[Collected data]
========================================
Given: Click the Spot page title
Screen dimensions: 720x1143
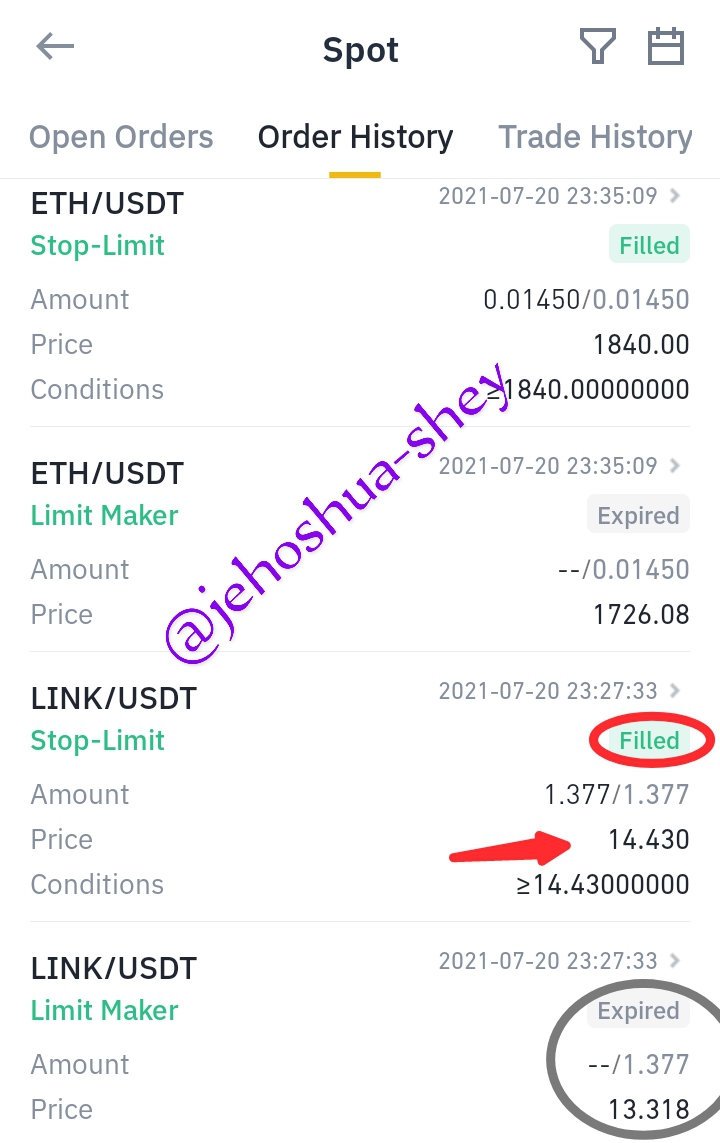Looking at the screenshot, I should (360, 50).
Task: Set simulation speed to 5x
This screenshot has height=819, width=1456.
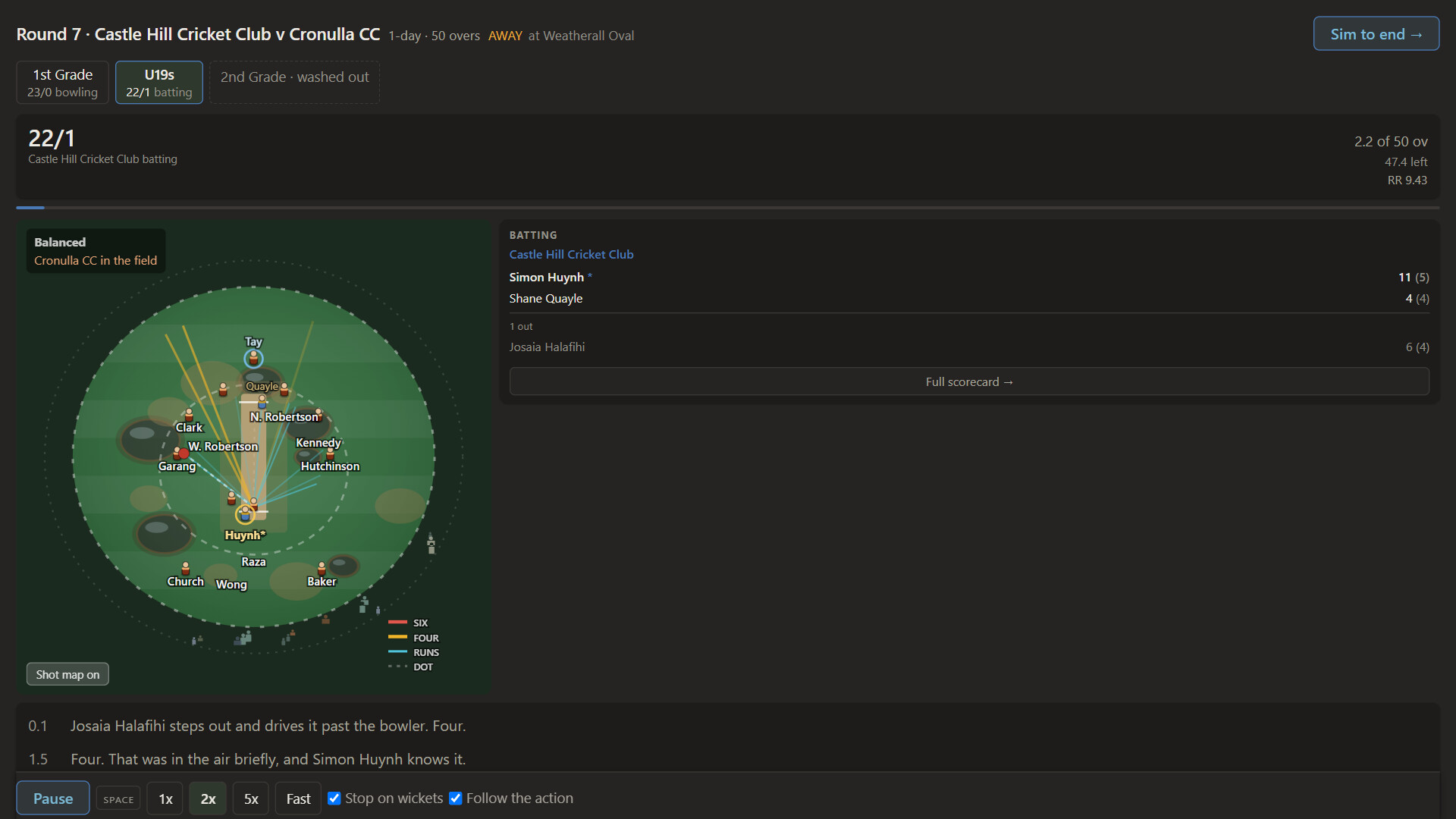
========================================
ACTIVITY :: All the lines above must be written out exactly, without a single picture.

TASK ANSWER ::
Given: Click the Spot page title
Screen dimensions: 720x1143
Looking at the screenshot, I should (360, 50).
Task: Set simulation speed to 5x
This screenshot has height=819, width=1456.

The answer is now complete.